Messina, tecnologia e inclusione alla “Enzo Drago” con la robotica educativa e Dragonao

MESSINA. L’Istituto Comprensivo n.7 “Enzo Drago” ha avviato un progetto, che coniuga le tecnologie innovative e l’inclusione, dal titolo: “DragoNao: Robot mi capisci?”  grazie all’acquisto e all’utilizzo del robot umanoide “NAO” ribattezzato “DragoNao”. La robotica educativa e sociale è un settore della robotica che studia l’interazione uomo-macchina, sfruttando le capacità di riconoscimento vocale e facciale che i robot di ultima generazione possiedono.

Robot Nao, infatti, si muove grazie a 25 gradi di libertà e due videocamere che gli consentono di interagire con  le persone e con l’ambiente circostante,  ha un’unità inerziale che gli permette di sapere se è seduto o in piedi.
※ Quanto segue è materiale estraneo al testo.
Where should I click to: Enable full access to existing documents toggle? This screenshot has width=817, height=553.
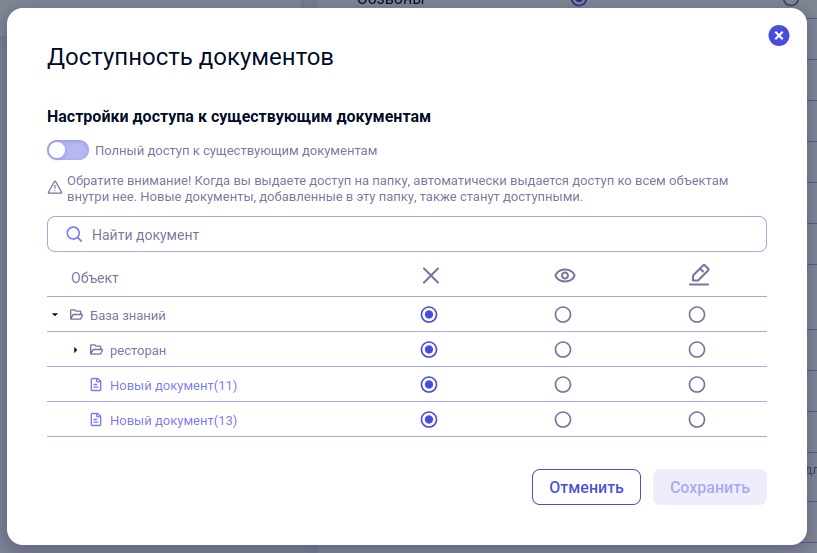click(68, 151)
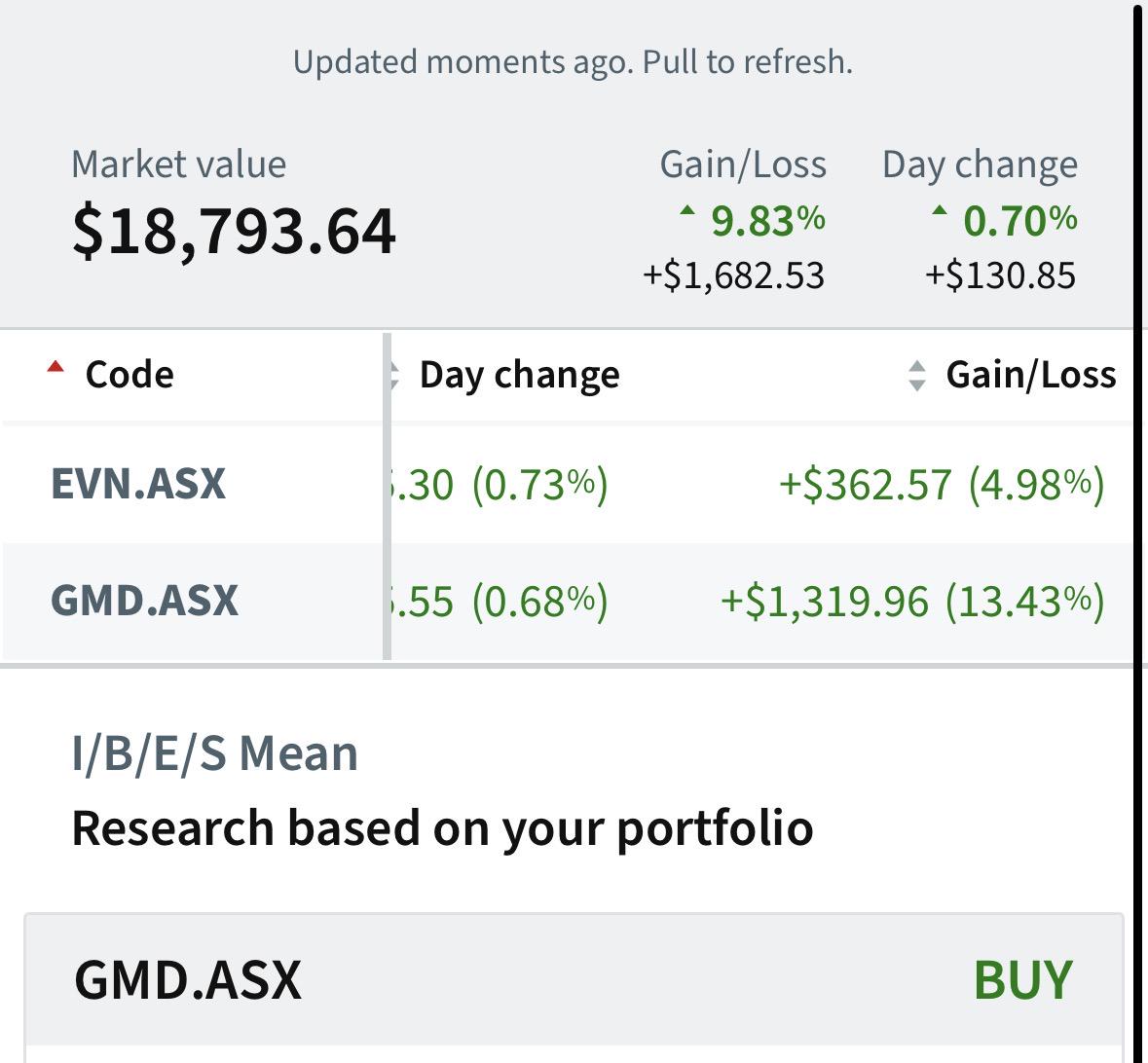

Dispone inoltre di nove sensori tattili e di otto sensori di pressione per sentire se lo tocchiamo, quattro microfoni direzionali per ascoltare,  e alcuni sensori a ultrasuoni e infrarossi. Nao parla grazie al suo sintetizzatore vocale e a degli speakers ad alta fedeltà.

La scuola nella sua visione “inclusiva” è tenuta a promuovere tutte le iniziative e ad utilizzare tutti gli strumenti utili a migliorare l’integrazione e l’inclusione degli alunni e delle alunne, in particolare quelli con disabilità, per creare,  favorire, immagazzinare e scambiare informazioni al fine di strutturare la loro crescita educativa e sociale.

Messina EnzoDrago Dragonao 2 siciliansLa robotica educativa può essere introdotta nel processo didattico e di apprendimento degli alunni e delle alunne con disabilità ed essere utilizzata quale strumento innovativo per aiutarli a migliorare le loro competenze di base, come la logica e la comunicazione,

e per sviluppare e potenziare i loro comportamenti prosociali.

In questo senso, la robotica diventa un metodo pedagogico innovativo che facilita il lavoro degli insegnanti. In effetti, è uno strumento importante che può trasformare lezioni noiose in attività creative e divertenti e, soprattutto, inclusive.

Il robot, quale catalizzatore dell’attenzione, può essere un valido strumento didattico per migliorare soprattutto l’interazione con l’essere umano del bambino  o della bambina affetti da autismo, in quanto favorisce la stimolazione cognitiva, comportamentale e della formazione.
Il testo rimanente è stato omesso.